2) Minimize Distractions

There will always be distractions on the road. However, you and your co-driver can work together to minimize how those distractions influence your driving. Here are the three primary categories of distractions you should be wary of:

  • Visual Distractions: Can be anything that might pull your eyes off the road.
  • Manual Distractions: Can include anything that could potentially cause you to remove one or both of your hands from the steering wheel.
  • Cognitive Distractions: Usually includes drowsiness, distracting conversation, or even daydreaming.  

You and your co-driver are a team, so if you find yourself growing distracted for any reason, let them know so they can help you stay focused on the task at hand.

3) Communicate

Communication is key in any and every situation you’ll experience on the road as an OTR team driver. You and your co-driver are a team, and regardless of your experience (or lack thereof if you’re just starting out), it’s essential that you consistently communicate with your partner. This means building a foundation of trust with them that will help you both know that, no matter what happens, you’ve got each other’s backs.

4) Pay Attention to Your Environment

Whether it’s a storm on the horizon, an accident on the highway, or just an unexpected detour, it pays to be informed of what kind of environment you’re driving in. This is especially true for OTR drivers since their jobs take them across the country, meaning they’re bound to encounter a situation they haven’t had to face before.

You can’t plan for every possible situation, but you can be prepared and adaptable to whatever the open-road throws your way. This means looking ahead at the weather forecast, checking out the route you’ll be on, paying attention to traffic patterns, and just generally paying attention to the world around and ahead of you.

5) Take Care of Yourself

When you’re spending long days on the road, you’re going to need to be well-rested, fed, and nourished in order to keep your senses focused.

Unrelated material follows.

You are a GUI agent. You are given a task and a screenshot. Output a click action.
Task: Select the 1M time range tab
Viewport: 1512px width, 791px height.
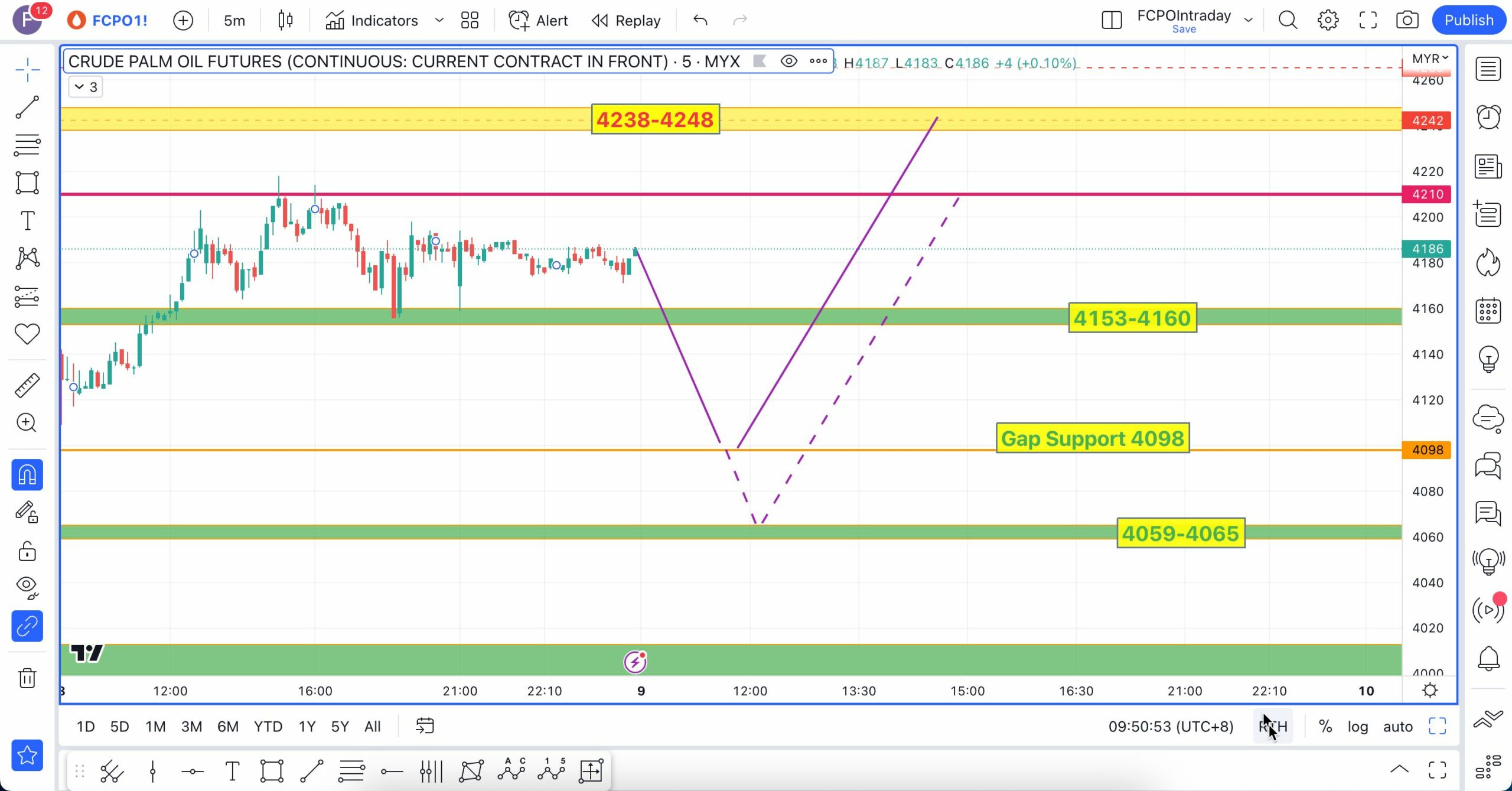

As such, it should go without saying that taking care of yourself is one of the most important things you can do to ensure your OTR team truck driving experience is as safe, enjoyable, and lucrative as possible.

One of the (many) unique benefits team truck driving offers is the ability to take turns behind the wheel with a trusted and professional co-driver. If you find yourself growing drowsy, then ask your partner if you can swap roles and take a nap in the cabin while they keep going. You’re both in this together, so be open and honest with each other about your needs.